S.A.S. V. France: A Reality Check

By Brems, Eva | Nottingham Law Journal, Annual 2016 | Go to article overview

S.A.S. V. France: A Reality Check


Brems, Eva, Nottingham Law Journal


INTRODUCTION

In the debate on 'burqa bans' in Europe, the Grand Chamber judgment of SAS v France of the European Court of Human Rights has become a central reference point. The judgment, which dates from 1 July 2014, has been the subject of a great number of comments, from scholars as well as human rights organizations. The large majority of these comments have criticized the judgment, finding it deficient in the light of the author's theory or understanding of minority protection, religious freedom, gender equality, individual autonomy, social cohesion or multicultural tolerance. (1) The current contribution provides another critical comment of SAS. This paper will attempt to examine the judgment from the perspective of the persons who are most directly affected by it, i.e. women who wear or wish to wear a face veil in Europe, yet who live in a place where a face covering ban is in effect. Today, nationwide face covering bans exist in France (2) and Belgium. (3) In addition, a regional ban was adopted in the Swiss canton of Ticino and municipal bans are in place in municipalities in the Netherlands, Spain and Italy. (4) Currently, two applications challenging the Belgian face covering ban are pending before the European Court of Human Rights. (5) While it is not completely excluded that the European Court might distinguish these cases from SAS (see infra), there is no doubt that currently, the Grand Chamber judgment of SAS provides legal and political shelter to all existing face covering bans across Europe, as well as to any that might still be in the pipeline. (6)
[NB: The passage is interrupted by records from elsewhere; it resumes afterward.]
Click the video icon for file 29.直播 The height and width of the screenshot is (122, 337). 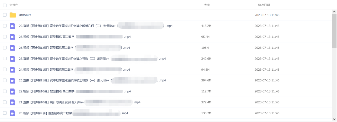tap(13, 26)
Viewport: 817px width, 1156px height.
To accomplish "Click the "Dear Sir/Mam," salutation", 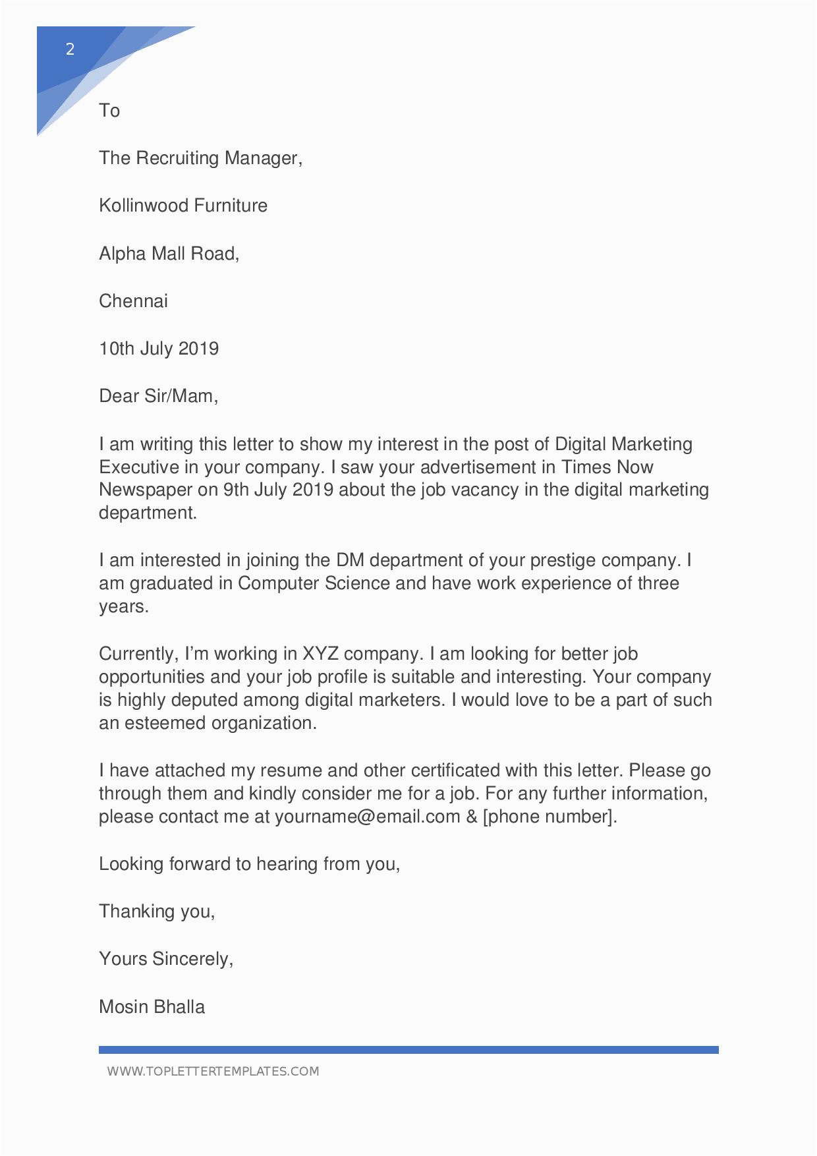I will 158,396.
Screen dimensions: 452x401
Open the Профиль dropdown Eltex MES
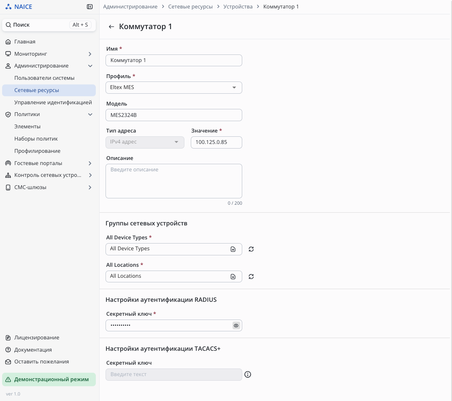click(x=173, y=87)
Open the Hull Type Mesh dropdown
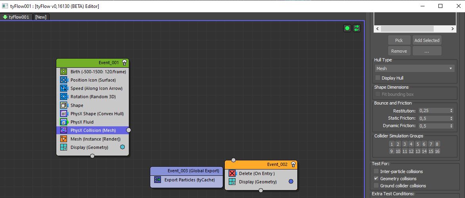The height and width of the screenshot is (198, 465). tap(414, 69)
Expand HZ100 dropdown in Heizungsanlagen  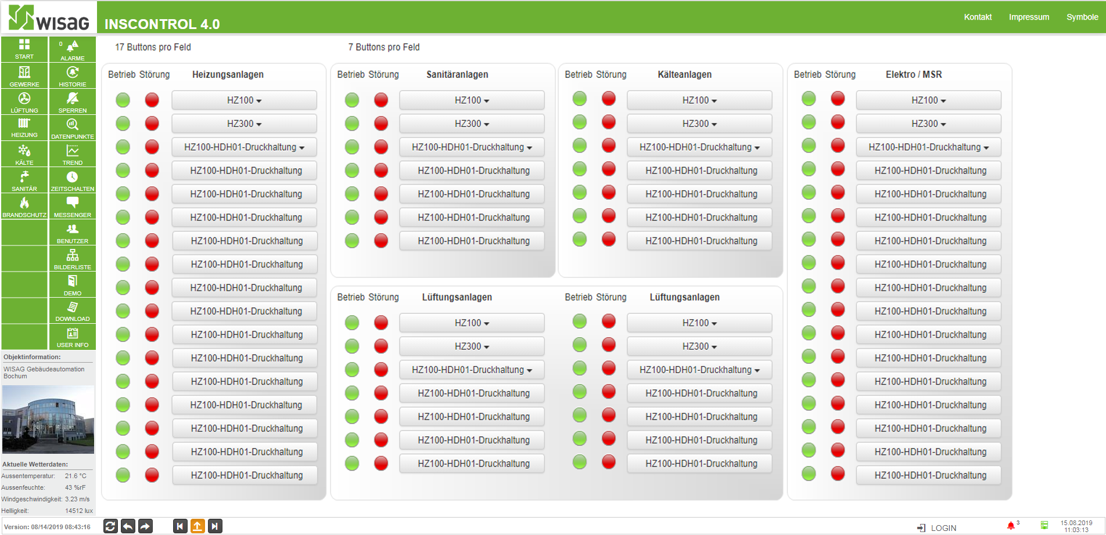[x=244, y=100]
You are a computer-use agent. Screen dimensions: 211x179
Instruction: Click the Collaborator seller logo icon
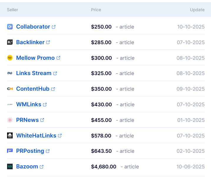10,27
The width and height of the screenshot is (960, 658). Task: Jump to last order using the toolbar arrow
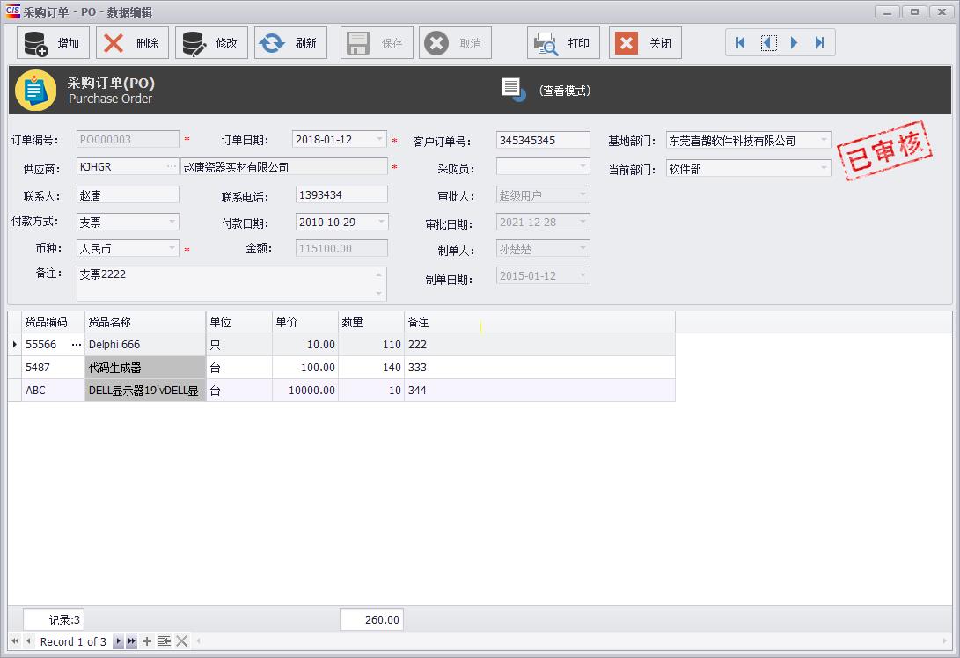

The paper will draw on empirical research based on interviews with women who wear/wore a face veil in Belgium and France. It will rely most heavily on the interviews undertaken in Belgium by the author's own research team. This consists of 27 interviews conducted between September 2010 and September 2011 and 2 focus group discussions in April and May 2012. (7) About half of the women were interviewed before the introduction of the nationwide ban, and half after. It should however be born in mind that in Belgium, the nationwide ban was preceded by municipal bans, with which nearly all of these women had been confronted. Information from the analysis of the Belgian interviews will be complemented by the findings of similar research that was undertaken in France by Open Society Foundations. This consists of two studies. The first study, that was undertaken before the entry into force of the French ban, consists of 32 interviews conducted between October 2010 and January 2011, mainly in Paris, Lyon, Avignon and Marseille. (8) The follow-up study is based on interviews conducted in August-September 2013 with 35 women, 14 of which were also interviewed in the first study. (9) This study was particularly aimed at documenting the effects of the ban on the lives of these women.

In other publications, I have confronted the findings from this empirical research with the motivations underlying the adoption of the Belgian and French face covering bans, as stated in the parliamentary travaux preparatoires, (10) and with the reasoning of the Belgian Constitutional Court, (11) and have argued why it would be important for the European Court of Human Rights to take such findings into account in its ruling in SAS. (12) This project of a mediated dialogue between face veil wearers and those who decide on their right to cover their face, would not be complete without the final stage, i.e. a confrontation of the face veil wearers' realities with the reasoning of the Grand Chamber, that had the final say in the face covering saga. Such confrontation is the main purpose of the present paper. In addition, the final section of the paper will look ahead and speculate about whether the Court might use the opportunity of the pending Belgian cases to clarify or adjust some of its discourse in SAS.